Go 1.18 and Google Cloud: Go now with Google Cloud
Alexandra Bush
Head of Community Partnerships, Google Cloud
Steve Francia
Strategy & Product Lead: Go Language & Ecosystem
On March 15th, the Go team announced Go 1.18 GA, the latest release of the Go programming language. The culmination of over a decade of design delivers the features our developers demanded: generics, fuzzing, and module workspaces. With this release, Go becomes the first major language to integrate fuzz testing into its core toolchain without using third-party support, further establishing Go as a preferred language for developing secure applications.
Go was created at Google in 2007, designed to help developers build fast, reliable, and secure software. Unlike traditional languages, Go was built for the modern multi-core computing world. Go has emerged as a modern language for developing cloud applications, services, and infrastructure. Today Go powers several of Google’s largest products, and is used by many customers to scale their businesses. Organizations big and small love Go and the community of Go developers, known as “gophers” has grown into a global network with over 2 million users worldwide.

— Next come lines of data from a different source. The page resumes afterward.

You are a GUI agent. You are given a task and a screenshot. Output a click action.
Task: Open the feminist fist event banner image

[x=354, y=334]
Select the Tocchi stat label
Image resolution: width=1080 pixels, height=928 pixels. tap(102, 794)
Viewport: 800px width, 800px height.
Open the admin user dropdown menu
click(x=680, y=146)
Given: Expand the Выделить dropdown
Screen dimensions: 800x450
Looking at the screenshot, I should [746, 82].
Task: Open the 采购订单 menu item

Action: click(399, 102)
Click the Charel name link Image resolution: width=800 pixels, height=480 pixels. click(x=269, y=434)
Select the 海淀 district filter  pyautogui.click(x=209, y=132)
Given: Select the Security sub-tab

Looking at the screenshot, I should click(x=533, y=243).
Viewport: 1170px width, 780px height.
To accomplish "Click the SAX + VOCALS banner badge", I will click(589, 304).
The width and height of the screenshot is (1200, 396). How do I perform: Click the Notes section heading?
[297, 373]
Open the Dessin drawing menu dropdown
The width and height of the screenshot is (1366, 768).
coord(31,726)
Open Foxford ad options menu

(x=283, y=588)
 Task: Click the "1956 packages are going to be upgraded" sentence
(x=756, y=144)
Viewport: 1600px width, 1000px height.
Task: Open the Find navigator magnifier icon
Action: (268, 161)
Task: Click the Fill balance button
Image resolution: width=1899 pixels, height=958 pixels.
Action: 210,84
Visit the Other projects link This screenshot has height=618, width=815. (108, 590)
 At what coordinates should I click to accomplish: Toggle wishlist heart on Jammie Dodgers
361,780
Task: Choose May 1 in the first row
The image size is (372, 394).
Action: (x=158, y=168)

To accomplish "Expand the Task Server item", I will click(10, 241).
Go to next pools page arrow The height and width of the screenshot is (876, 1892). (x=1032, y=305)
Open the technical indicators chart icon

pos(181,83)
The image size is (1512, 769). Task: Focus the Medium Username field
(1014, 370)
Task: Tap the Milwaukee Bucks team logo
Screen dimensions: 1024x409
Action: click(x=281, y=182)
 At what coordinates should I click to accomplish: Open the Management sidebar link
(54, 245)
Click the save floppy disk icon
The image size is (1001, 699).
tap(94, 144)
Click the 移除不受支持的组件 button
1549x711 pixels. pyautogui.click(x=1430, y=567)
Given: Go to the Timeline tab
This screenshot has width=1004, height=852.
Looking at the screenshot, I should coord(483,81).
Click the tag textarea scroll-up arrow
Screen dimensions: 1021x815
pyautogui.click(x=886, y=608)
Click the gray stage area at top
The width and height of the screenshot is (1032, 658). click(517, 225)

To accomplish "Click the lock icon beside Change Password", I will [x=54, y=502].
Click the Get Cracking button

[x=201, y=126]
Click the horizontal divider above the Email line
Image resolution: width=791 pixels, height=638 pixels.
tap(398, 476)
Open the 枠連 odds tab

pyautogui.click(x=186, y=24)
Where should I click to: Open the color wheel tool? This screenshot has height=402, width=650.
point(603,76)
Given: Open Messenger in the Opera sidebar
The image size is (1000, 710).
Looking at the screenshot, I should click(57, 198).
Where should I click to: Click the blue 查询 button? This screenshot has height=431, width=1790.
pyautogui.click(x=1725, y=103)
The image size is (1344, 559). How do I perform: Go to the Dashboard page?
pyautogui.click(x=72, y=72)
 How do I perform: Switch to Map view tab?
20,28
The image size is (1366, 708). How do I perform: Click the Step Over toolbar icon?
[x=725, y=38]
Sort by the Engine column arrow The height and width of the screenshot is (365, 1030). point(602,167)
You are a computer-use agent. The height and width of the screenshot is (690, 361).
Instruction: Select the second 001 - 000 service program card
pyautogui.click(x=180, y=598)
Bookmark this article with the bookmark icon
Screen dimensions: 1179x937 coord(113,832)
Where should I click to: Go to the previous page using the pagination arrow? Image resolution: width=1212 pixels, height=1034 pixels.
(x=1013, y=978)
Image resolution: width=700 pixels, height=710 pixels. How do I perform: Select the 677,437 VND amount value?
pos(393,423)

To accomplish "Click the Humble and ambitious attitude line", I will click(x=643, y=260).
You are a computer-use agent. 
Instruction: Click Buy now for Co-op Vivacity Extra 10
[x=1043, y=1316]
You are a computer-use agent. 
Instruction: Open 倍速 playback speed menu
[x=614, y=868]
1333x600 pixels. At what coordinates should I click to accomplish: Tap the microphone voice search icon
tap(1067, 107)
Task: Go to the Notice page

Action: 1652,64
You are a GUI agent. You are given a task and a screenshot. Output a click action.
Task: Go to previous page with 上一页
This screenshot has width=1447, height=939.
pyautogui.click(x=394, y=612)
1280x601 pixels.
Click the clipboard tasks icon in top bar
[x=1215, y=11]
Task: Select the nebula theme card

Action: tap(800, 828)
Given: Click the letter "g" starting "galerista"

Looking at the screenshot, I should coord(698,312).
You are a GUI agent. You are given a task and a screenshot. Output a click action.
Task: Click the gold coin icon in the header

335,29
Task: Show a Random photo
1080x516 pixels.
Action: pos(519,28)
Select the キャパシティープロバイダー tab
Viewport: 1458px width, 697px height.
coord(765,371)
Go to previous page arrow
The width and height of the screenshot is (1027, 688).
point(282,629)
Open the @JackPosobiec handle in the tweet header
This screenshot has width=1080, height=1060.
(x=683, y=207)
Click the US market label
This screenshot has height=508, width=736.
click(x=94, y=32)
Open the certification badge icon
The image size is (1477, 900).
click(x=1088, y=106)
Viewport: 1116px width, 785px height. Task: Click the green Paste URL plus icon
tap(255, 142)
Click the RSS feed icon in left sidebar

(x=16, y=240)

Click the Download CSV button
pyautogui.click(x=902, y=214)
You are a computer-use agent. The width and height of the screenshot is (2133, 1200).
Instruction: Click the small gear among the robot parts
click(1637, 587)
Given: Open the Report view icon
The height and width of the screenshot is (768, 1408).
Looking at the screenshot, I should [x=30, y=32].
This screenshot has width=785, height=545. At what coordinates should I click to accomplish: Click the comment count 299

Using the power of Go in the Cloud
When looking at the public repos, over 75% of CNCF projects including Kubernetes are written in Go and 10% of developers are writing in Go worldwide (as of May 2021). Google delivers high performance infrastructure to run key, cloud native, Open Source projects. Our modern cloud infrastructure is based on Kubernetes at its core and our strong support for Istio and Knative have formed the base of some of our leading services like Google Kubernetes Engine (GKE), our managed application platform with Anthos, Cloud Functions, and Cloud Run. Google uses Go extensively for a wide range of applications from our indexing platform that powers Google Search, to the server side optimizations that power Chrome’s 1B+ users, to the infrastructure on which Google cloud is built.
Release Highlights
With this new release of Go 1.18, Generics are the biggest change to Go since the language was created. Go developers told us that they feel that Go lacks critical features, with generics being the main missing piece. With Go 1.18, new and existing Go developers can take advantage of the productivity, performance, and maintenance benefits that generics can bring. We’ve already begun to see the new kinds of libraries and projects gophers are building with generics in its short beta period, and expect this creativity to grow as time goes on.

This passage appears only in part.